Une seconde raison, cependant, a précipité la fin d’Audi Bruxelles : c’est la politique européenne, rigide et mal pensée. En imposant un green deal mettant fin aux véhicules thermiques en 2035 sans anticiper les changements fondamentaux que cela allait provoquer pour une industrie déjà fragilisée, l’Europe n’a pas aidé, c’est un euphémisme, les constructeurs automobiles locaux. L’Europe, reine incontestée du moteur diesel, s’est tiré une balle dans le pied.

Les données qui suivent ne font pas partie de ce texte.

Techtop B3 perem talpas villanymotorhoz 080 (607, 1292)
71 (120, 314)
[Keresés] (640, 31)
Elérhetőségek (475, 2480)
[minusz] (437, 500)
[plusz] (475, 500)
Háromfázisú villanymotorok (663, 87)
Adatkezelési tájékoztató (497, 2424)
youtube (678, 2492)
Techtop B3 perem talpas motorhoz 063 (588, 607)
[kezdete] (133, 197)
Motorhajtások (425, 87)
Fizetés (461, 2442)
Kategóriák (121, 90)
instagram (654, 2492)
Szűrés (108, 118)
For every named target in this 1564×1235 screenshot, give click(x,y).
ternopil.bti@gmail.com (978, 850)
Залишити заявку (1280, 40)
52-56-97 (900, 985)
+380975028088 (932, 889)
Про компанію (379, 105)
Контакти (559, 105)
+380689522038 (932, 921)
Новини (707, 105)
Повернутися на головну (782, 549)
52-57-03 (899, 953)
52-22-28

La Cour des Comptes européenne avait d’ailleurs été assez critique il y a quelques mois en pointant la double contrainte que cette réglementation imposait aux constructeurs. « L’interdiction des voitures à essence et diesel en 2035 signifie qu’il faudra vendre beaucoup plus de voitures électriques dans l’UE en un peu plus d‘une décennie, rappelait notre ancienne ministre de la Justice Annemie Turtleboom, membre de la Cour des comptes européenne. Mais les 27 Etats membres ont du mal à accélérer la transition vers les véhicules électriques. La route à venir est pleine de nids-de-poule. Comment le Green Deal peut-il satisfaire nos objectifs climatiques sans nuire à notre politique industrielle et sans augmenter les coûts pour les consommateurs européens en même temps ? »

Secteur non protégé

Audi Bruxelles montre qu’en effet, ce n’est pas possible. La transition rapide exigée par les instances bruxelloises profite avant tout aux constructeurs  américains et chinois qui, comme Tesla ou BYD, peuvent se concentrer uniquement sur les véhicules électriques. Ils bénéficient d’une série d’avantages comparatifs face auxquels il est difficile de se battre. Ainsi, BYD, pour inonder le marché européen, a annoncé la construction d’une usine en Turquie qui viendra renforcer celle que le groupe chinois possède déjà en Hongrie.

La Chine a sans doute précipité la chute d’Audi Bruxelles, mais la planche avait été savonnée au préalable par l’absence de politique industrielle intelligente au niveau de l‘Europe qui n’a pas vraiment protégé son secteur automobile. Un secteur qui emploie pourtant plus de dix millions de personnes.